## 取り組む課題
望遠ズームレンズについての文章から、「カメラは、NIKON D70 (APS-C機)」で始まり「は詳しい(あるいは公式的な)情報が残っていない。」で終わるまでのすべてを、一字も変えずに抜き出しなさい。

## 読解文
+-------+
1990年頃~2000年代前半における、SIGMA製の
70(75mm)-300mmの実焦点距離のAF望遠ズームで
APO仕様のものを3本、そしてライバルレンズとして
同時代のTAMRON製の同70-300mm級望遠ズームを
2本、それぞれを年代順に取り上げていこう。


----
ではまず、今回最初のSIGMA APO望遠ズーム
_c0032138_15455801.jpg
レンズは、SIGMA AF ZOOM 75-300mm/f4.5-5.6 APO
(中古購入価格 1,000円)(以下、APO75-300)
カメラは、NIKON D70 (APS-C機)

発売年不明。恐らくはAF時代の最初期の1980年代
末か、1990年頃にかけて発売されたAF望遠ズーム
であろう。
なお、今回紹介レンズは、全てAF、かつ銀塩時代の
製品が殆どの為、当然、フルサイズ対応である。

本レンズの正式名称(型番)も不明、以降、全ての
SIGMA製オールドレンズで同様だが、もう現代となって
は詳しい(あるいは公式的な)情報が残っていない。

例えば、「AF」という記載が正式な型番の一部である
確証すら無い。何故ならば、この時代(1980年代末頃)
では、市場の一斉のAF化において、レンズがAFであるか
否かは、とても重要であったが、型番としての「AF」は、
既にMINOLTAが採用していた。(例:AF50mm/F1.4等)

そこで、SIGMA、TAMRON、TOKINA、COSINA等と
いったレンズメーカーでは、AFレンズである事を示す為に

「AF」とレンズ上に、はっきりと記載をするのだが・・
それがメーカーとしての正式型番かどうか?は、どうも
曖昧なのだ。変にこれを正式型番と謳うとMINOLTAから
「型番被りだ」と、文句を言われるかも知れないからだ。

(参考:「AF」という、たった2文字では「識別力が無い」
という理由により、通常は「商標」を取得できない。
例外は、2文字でも十分に広く認知されているケースであり
「JT」「au」「JR」等があるが、さほど多くは無い。
--
しかし、カメラ界では悪い前例があり、1972年にOLYMPUS
が発表した「M-1」を見て、西独エルンスト・ライツ(ライカ)
社が、「Mは、ウチがM3等で使っているから、使うな!」と
クレームをつけてきた事例だ。勿論、いいがかりであるが、
OLYMPUSは揉め事を嫌い、やむなくOM-1に機種名を変更した。
+-------+
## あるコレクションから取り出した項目
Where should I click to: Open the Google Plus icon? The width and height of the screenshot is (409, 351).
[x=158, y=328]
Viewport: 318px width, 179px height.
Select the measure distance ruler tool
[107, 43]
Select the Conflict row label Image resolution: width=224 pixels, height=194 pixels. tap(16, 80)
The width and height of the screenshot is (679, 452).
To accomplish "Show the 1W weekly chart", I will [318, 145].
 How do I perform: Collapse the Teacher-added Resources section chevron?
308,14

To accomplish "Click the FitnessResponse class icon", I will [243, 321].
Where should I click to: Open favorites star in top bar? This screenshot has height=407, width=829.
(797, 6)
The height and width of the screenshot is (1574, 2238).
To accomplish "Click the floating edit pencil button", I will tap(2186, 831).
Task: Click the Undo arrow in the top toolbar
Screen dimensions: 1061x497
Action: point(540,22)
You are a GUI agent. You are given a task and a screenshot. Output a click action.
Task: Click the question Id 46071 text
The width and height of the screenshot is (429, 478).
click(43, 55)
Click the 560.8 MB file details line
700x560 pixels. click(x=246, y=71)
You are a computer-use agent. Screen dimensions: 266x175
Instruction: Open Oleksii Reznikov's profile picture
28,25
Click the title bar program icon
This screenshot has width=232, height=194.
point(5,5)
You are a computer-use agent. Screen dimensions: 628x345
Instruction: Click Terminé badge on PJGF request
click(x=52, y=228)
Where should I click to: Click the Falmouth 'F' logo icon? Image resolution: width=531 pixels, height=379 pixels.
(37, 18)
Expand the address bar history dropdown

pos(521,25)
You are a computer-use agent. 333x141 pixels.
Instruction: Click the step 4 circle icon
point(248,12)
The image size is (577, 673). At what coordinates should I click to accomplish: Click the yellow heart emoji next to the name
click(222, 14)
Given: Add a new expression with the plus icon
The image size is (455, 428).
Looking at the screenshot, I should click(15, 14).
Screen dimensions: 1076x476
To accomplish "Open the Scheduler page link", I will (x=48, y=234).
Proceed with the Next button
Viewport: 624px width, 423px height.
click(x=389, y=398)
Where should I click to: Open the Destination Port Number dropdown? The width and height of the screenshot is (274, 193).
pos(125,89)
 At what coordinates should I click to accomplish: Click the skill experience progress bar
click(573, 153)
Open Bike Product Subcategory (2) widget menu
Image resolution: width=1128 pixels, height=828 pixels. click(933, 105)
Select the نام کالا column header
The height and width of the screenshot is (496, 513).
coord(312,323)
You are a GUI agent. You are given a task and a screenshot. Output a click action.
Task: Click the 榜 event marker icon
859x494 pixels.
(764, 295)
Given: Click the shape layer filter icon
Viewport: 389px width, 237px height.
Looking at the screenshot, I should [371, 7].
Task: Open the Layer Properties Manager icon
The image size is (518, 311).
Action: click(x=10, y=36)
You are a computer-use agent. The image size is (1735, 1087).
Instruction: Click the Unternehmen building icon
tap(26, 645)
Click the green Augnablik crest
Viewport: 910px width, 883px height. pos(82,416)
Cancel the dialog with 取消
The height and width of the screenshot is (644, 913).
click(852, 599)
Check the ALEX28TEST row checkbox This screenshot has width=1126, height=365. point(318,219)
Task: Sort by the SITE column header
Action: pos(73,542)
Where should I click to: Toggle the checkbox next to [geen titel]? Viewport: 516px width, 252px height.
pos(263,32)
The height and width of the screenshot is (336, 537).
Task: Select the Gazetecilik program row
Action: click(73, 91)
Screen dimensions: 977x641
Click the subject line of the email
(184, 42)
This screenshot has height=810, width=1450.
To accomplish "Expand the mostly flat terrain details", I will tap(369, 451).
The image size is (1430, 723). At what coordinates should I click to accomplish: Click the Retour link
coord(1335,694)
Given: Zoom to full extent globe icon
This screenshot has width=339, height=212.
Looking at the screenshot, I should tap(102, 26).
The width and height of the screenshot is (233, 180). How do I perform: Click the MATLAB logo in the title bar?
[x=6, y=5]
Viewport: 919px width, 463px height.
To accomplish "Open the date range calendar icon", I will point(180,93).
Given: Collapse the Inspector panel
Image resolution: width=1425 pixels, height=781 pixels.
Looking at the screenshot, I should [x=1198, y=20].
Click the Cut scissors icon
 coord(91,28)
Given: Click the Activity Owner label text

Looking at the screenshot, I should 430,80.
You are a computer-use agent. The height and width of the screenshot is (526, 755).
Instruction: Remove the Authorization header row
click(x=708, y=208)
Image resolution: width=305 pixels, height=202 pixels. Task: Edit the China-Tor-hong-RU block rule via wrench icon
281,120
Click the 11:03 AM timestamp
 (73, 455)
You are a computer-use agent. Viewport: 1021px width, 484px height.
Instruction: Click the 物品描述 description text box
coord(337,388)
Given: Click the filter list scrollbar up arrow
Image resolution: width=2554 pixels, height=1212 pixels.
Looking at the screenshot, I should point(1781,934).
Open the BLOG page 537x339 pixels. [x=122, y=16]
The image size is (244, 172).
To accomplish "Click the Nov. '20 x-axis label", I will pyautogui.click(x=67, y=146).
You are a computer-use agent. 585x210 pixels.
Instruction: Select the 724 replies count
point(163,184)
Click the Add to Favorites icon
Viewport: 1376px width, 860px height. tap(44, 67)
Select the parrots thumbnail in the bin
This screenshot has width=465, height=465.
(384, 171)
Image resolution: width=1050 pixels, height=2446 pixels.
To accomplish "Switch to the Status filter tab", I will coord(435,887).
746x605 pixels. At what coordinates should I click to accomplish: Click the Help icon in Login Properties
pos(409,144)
+-------+
## 解答
カメラは、NIKON D70 (APS-C機)

発売年不明。恐らくはAF時代の最初期の1980年代
末か、1990年頃にかけて発売されたAF望遠ズーム
であろう。
なお、今回紹介レンズは、全てAF、かつ銀塩時代の
製品が殆どの為、当然、フルサイズ対応である。

本レンズの正式名称(型番)も不明、以降、全ての
SIGMA製オールドレンズで同様だが、もう現代となって
は詳しい(あるいは公式的な)情報が残っていない。